Asosiasi Pengusaha Indonesia (Apindo) memandang industri minerba memiliki karakteristik yang jauh lebih kompleks dibandingkan sektor migas.
Ketua Komite Pertambangan Bidang ESDM Apindo, Hendra Sinadia menjelaskan, sejatinya Indonesia saat ini telah menerapkan hybrid model di sektor minerba melalui kombinasi royalti, pajak, hingga profit based sharing berupa bagian pemerintah dari keuntungan bersih.
Menurutnya, jika skema bagi hasil penuh (full profit sharing) seperti cost recovery atau gross split diterapkan, tantangan utamanya adalah diversifikasi komoditas.
“Jika skema full profit sharing diterapkan, tantangannya sangat banyak mengingat variasi komoditas yang sangat beragam dibandingkan migas yang relatif homogen. Setiap komoditas mineral dan batubara memiliki struktur biaya yang berbeda, siklus harga yang berbeda, kadar yang berbeda, dan proses pengolahan yang berbeda,” ujarnya kepada Kontan, Rabu (6/5/2026).
Tak hanya masalah teknis komoditas, hambatan besar juga datang dari sisi legalitas dan administrasi. Hendra menyoroti adanya fragmentasi perizinan yang sangat beragam di Indonesia, mulai dari IUP, IUPK, IUPK Kelanjutan Operasi Produksi, PKP2B lama, hingga pemegang WIUP yang berbeda-beda.
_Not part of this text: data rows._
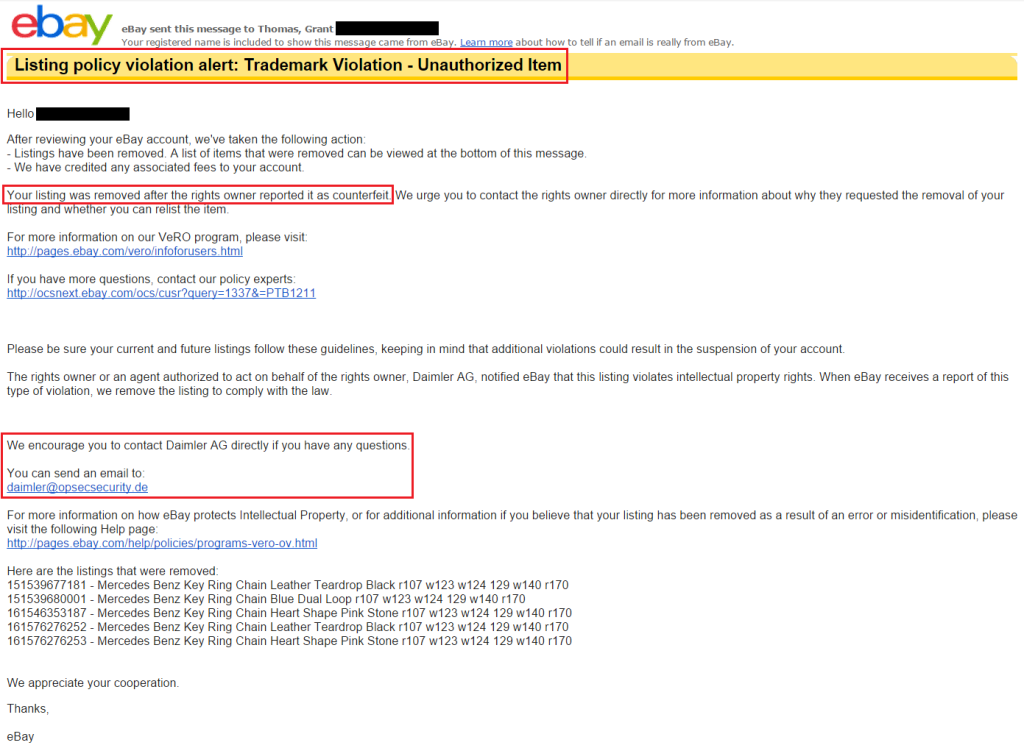Click the eBay logo
The image size is (1024, 748).
(60, 26)

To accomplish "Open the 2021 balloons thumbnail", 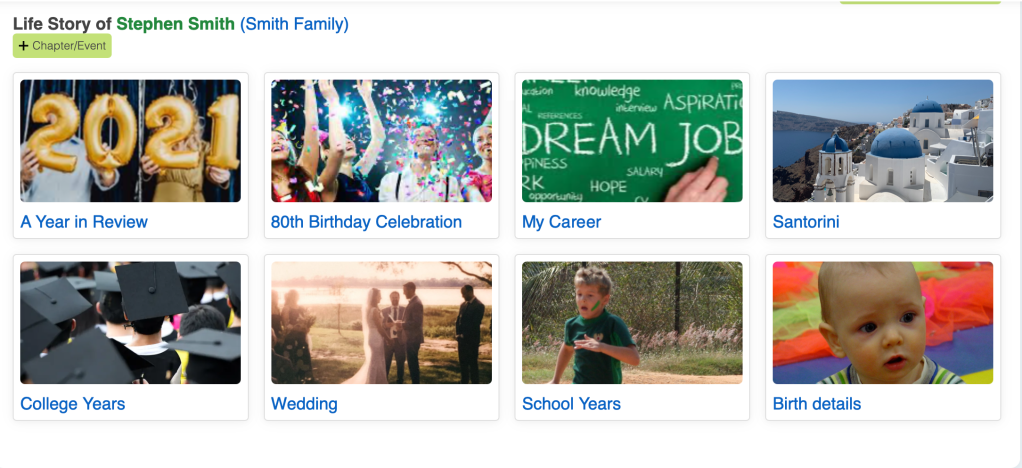I will 130,141.
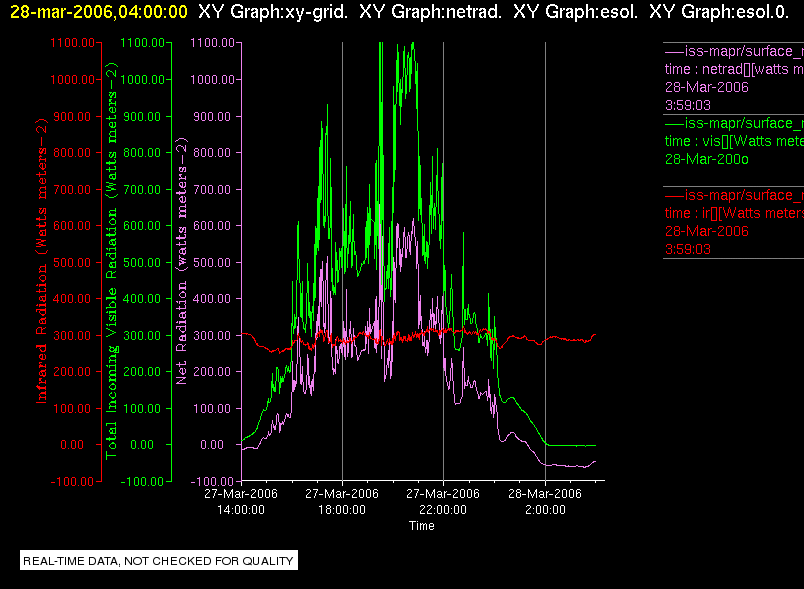Click the XY Graph:esol.0. title label
The height and width of the screenshot is (589, 804).
[x=719, y=12]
Dia bilang, kondisi ini membuat sistem Production Sharing Contract (PSC) ala migas akan sangat rumit untuk diimplementasikan secara merata.
Hendra menegaskan, satu formula bagi hasil akan sulit berlaku secara universal bagi seluruh komoditas tambang dan semua jenis izin usaha yang ada.
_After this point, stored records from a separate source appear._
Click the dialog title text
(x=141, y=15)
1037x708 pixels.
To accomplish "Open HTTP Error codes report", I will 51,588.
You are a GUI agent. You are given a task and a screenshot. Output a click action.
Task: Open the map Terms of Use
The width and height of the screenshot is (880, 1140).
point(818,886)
Menurutnya, perbedaan antara karakter cadangan mineral dengan cadangan migas menjadi alasan mengapa sistem fiskal di banyak negara tidak menyamaratakan kedua sektor tersebut.
“Skema bagi hasil migas secara teori dapat diterapkan di industri minerba, tetapi tantangannya jauh lebih kompleks dibanding sektor migas. Akibatnya, industri minerba di banyak negara cenderung memakai sistem fiskal campuran dibanding model PSC penuh seperti migas,” pungkasnya.